- 1 Can I Keep My Motorcycle if the Insurance Company Totals It?
- 2 How to Buy Back a Totaled Motorcycle
- 3 How Much Will it Cost to Buy Back a Totaled Motorcycle?
- 4 When Is a Motorcycle Totaled?
- 5 Why Do Insurance Companies Total Motorcycles With Little Damage?
- 6 Is it a Good Idea to Keep My Totaled Motorcycle?
- 7 What to Consider if You Decide to Keep a Totaled Motorcycle
- 8 What Should I Do if I Don’t Have Collision and the Car’s Insurance Won’t Pay Enough for my Motorcycle?
- 9 Comments about Keeping a Totaled Motorcycle
Can I Keep My Motorcycle if the Insurance Company Totals It?

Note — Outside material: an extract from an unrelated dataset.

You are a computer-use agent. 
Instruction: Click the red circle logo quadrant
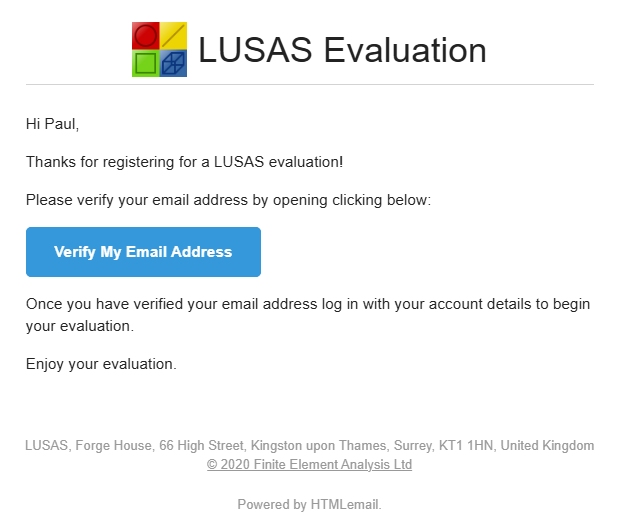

Yes, you can keep your motorcycle if the insurance company declares it to be a total loss. The insurance company will pay you for the total value of your motorcycle plus tax, less the salvage value. You can purchase the vehicle back for scrap value with a salvage title.
Many of our clients are attached to their motorcycle and want to keep it at any cost. We have had clients who know how to repair or rebuild it and clients who built a custom motorcycle and wanted to rebuild it.
How to Buy Back a Totaled Motorcycle
Just tell the insurance company that you want to keep your totaled motorcycle. The insurance company will pay you for the damage to your motorcycle less the salvage value. You will keep your motorcycle and get a salvage title.
How Much Will it Cost to Buy Back a Totaled Motorcycle?
The cost to buy back a totaled motorcycle is the cost of the salvage value. But you don’t have to pay that money. You will just receive less money from the insurance company. The insurance company will pay you for the damage to your motorcycle less the salvage value.
$7,500 motorcycle value before it was totaled
$500 salvage value
$7,500 amount you receive if you do not keep your motorcycle
$7,000 amount you receive if you keep your motorcycle with a salvage title
If you want to repair your motorcycle, always use a qualified motorcycle repair shop unless you’re highly experienced.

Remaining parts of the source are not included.